I never actually owned my own horse growing up. I did a lot of catch riding as a kid, and one of my favorites was a pony named Garnet I rode for the Kramers at Gladewinds Farm. I think she was my favorite because she was very stubborn and a challenge.
How many horses are in your barn now?
We have 30 in my barn at Gladewinds. There are 10 more at Hidden Creek Farm, and then I have a lot of outside people I’m helping.
What’s your biggest pet peeve?
When people aren’t honest and straight with you.
What one item from your wardrobe most personifies you?
I’m in riding clothes 99 percent of the time!
When is the last time you cleaned a stall?
I’m no stranger to cleaning stalls. I used to do it all the time—that’s how I started, working. I don’t know when the last time was that I actually fully cleaned a stall, but I’ve been known to pick out a pile here and there. My husband cleans stalls really well—he always leaves them clean when he goes in to work on a horse, and he cleans and beds it so well you want to sleep in it yourself. It’s immaculate when he’s done.
Which horse from your past do you wish you had the chance to ride again?
I’ve been so lucky to have so many good ones, but Saluut was one of my favorites. Saluut was the horse that I felt like I had a really special bond with. What he lacked in scope, he made up for in carefulness and heart. Anything I asked him to do, he’d try. He never said no. I could ask him for the craziest turns and the most ridiculous angles, and he’d turn himself inside out to do it.

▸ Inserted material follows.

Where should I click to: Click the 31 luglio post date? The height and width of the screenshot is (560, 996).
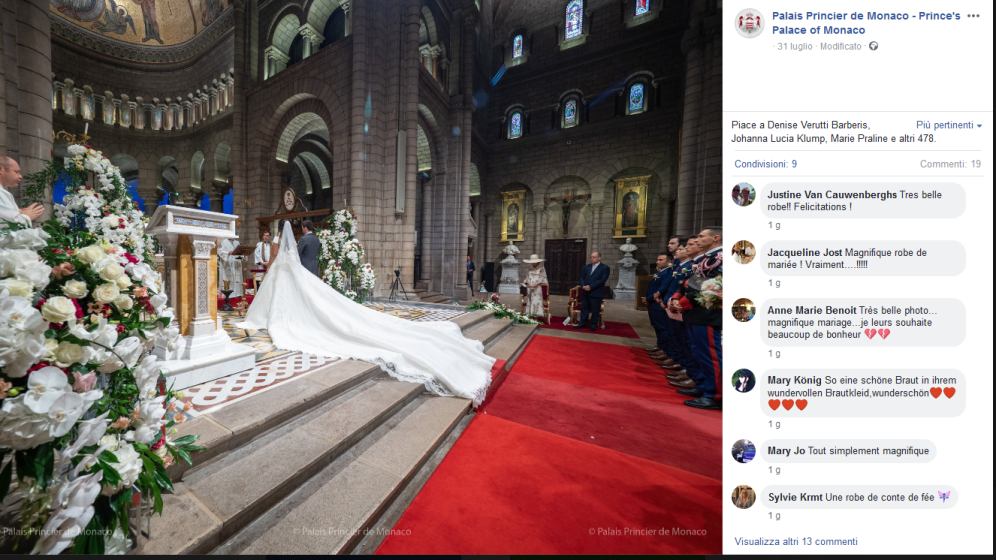(795, 46)
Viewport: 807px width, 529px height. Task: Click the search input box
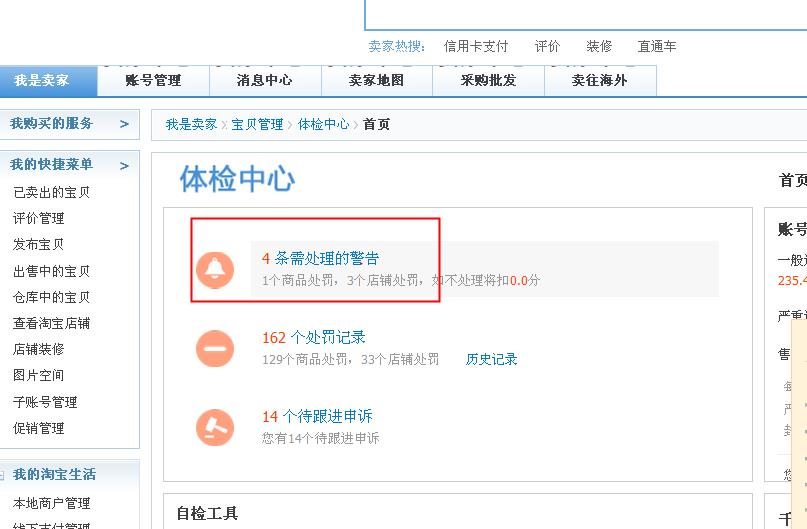(x=586, y=15)
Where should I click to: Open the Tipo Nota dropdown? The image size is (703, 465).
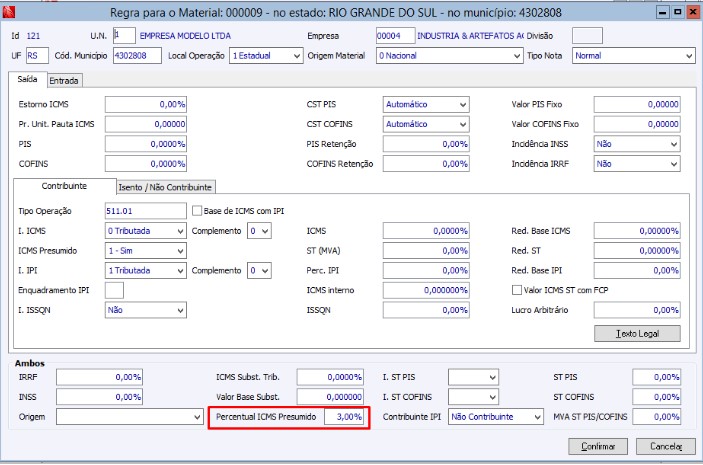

Where do you want to be in 10 years?
I hope to have some nice grand prix horses; maybe I’ll have it narrowed down to three or four special grand prix horses. I’d like to do it as long as I can and am physically able.
Do you have any superstitions, like lucky socks or rituals?
I am superstitious of saying things. I try to avoid saying things like “This horse is going great” or “He’s really jumping well,” because it seems like it always jinxes it. If I’m trying one, I won’t say “He’s going great!” until I get off.
What TV do you watch?
I like crime dramas like “Criminal Minds” and “The Mentalist,” but then “Dancing with the Stars” is something random I enjoy watching. I don’t know why—I thought it was silly to start, but then I got hooked on it.
Looking back on your career, what advice are you glad you didn’t take?
Growing up, everyone basically told me to give up. They said that I was too short to ride all the big horses and that without the financial backing, I’d never be able to make it in the horse show world. But the more people told me I couldn’t do it, the more it made me want it. That’s when being stubborn worked for me. My parents always told me that where there’s a will, there’s a way, and I took it to heart.